Wishful thinking? Not really. A World Bank report aptly titled “The Sunken Billions” highlighted the madness of overfishing when it calculated that major fish stocks of the world would produce 40 percent more if we fished them less. It sounds paradoxical—fish less to catch more—but that is the simple message.
People often ask me, “What can I do to help?” One place to start is to avoid eating fish that are overexploited in the wild or taken using methods that harm other wildlife. Try to avoid prawns or scallops and other bottom feeders fished up by dredgers and trawlers, such as plaice, cod, and hake. Eat low in the food web, so favor smaller fish like anchovies, herring, and sardines over big predators like Chilean sea bass, swordfish, and large tunas (you will be doing yourself a favor, as these predators also concentrate more toxins). If you can’t give up tuna, choose pole- and line-caught animals, which have virtually zero bycatch. (“Dolphin friendly” versions alone may not be very dolphin friendly, since tuna are often caught with purse seines, walls of net that surround and stress dolphins and snare sharks, turtles, and other wildlife.) Farm-raised fish and prawns often come at a high environmental cost in destroyed habitat and wild fish turned into feed. Vegetarian fish like tilapia and carp are better than predators like salmon and sea bass. Organic is better too, since your fish will have been dosed with fewer chemicals.
If we carry on with business as usual, humanity has a bleak and uncertain future.

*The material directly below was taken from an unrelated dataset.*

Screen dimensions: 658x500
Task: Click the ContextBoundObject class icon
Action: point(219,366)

More fertilizer and sewage input into the oceans would increase the frequency of harmful algal blooms, intensify oxygen depletion, create more dead zones, and set the stage for the jellyfish ascendancy. The spread of aquaculture will eat away at natural habitats and aggravate problems of nutrient enrichment. More intense agriculture on degrading soils will flush extra mud into coastal waters, which would destroy sensitive habitats constructed by invertebrates like corals. Sea-level rises will lead to more sea walls and other defenses in a process of coastal hardening that will squeeze out productive habitats like mud flat and marsh. With the disappearance of these vital nurseries, wild fisheries will suffer, and there will be fewer feeding grounds for migratory birds. And if we remain wedded to all the comforts that modern technology can give us, and remain as wasteful as we are today, the oceans will continue to accumulate toxic contaminants.

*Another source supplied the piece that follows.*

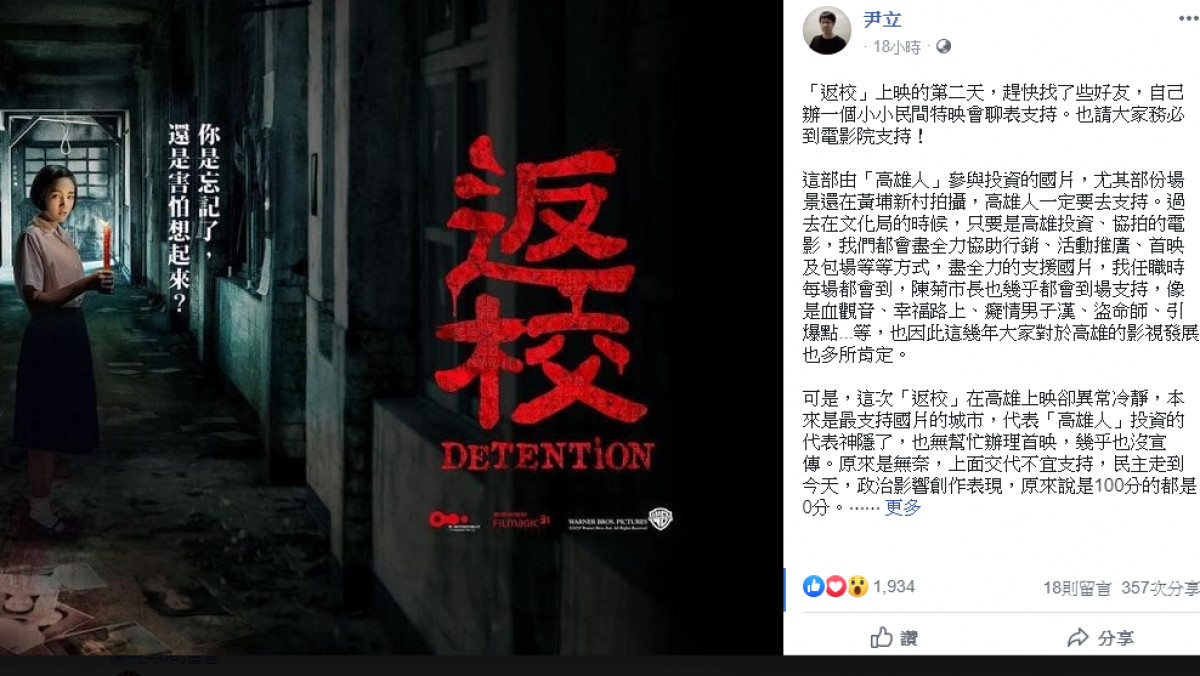Click the blue Like reaction icon
This screenshot has height=676, width=1200.
pos(814,587)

There is an old adage, much loved of self-help books, that says “today is the first day of the rest of your life.” If we change course by a few degrees now, it will take us to a very different place in 50 years’ time from where we are headed now.
Callum Roberts is a marine biologist and conservationist at the University of York, England He won the Rachel Carson Environmental Book Award for 2007's The Unnatural History of the Sea. His new book is The Ocean of Life.

1 comment:

  1. As a life-long snorkeler & scuba diver, it grieves me to see the rapidly declining condition of the oceans I love...especially the collapse and bleaching of reefs and the loss of mangrove swamps. These are the nurseries of the ocean that protect juvenile fishes until they are ready for the open ocean.

    If you ever wondered why you never see baby barracuda, its because they grow up in calm shadows of the protected network of roots created by the mangrove swamp. These ecosystems are going fast...ripped up to make shrimp farms and luxury hotels all over the tropics. Say good-bye to the great blue mother...she's dying faster than anyone expected.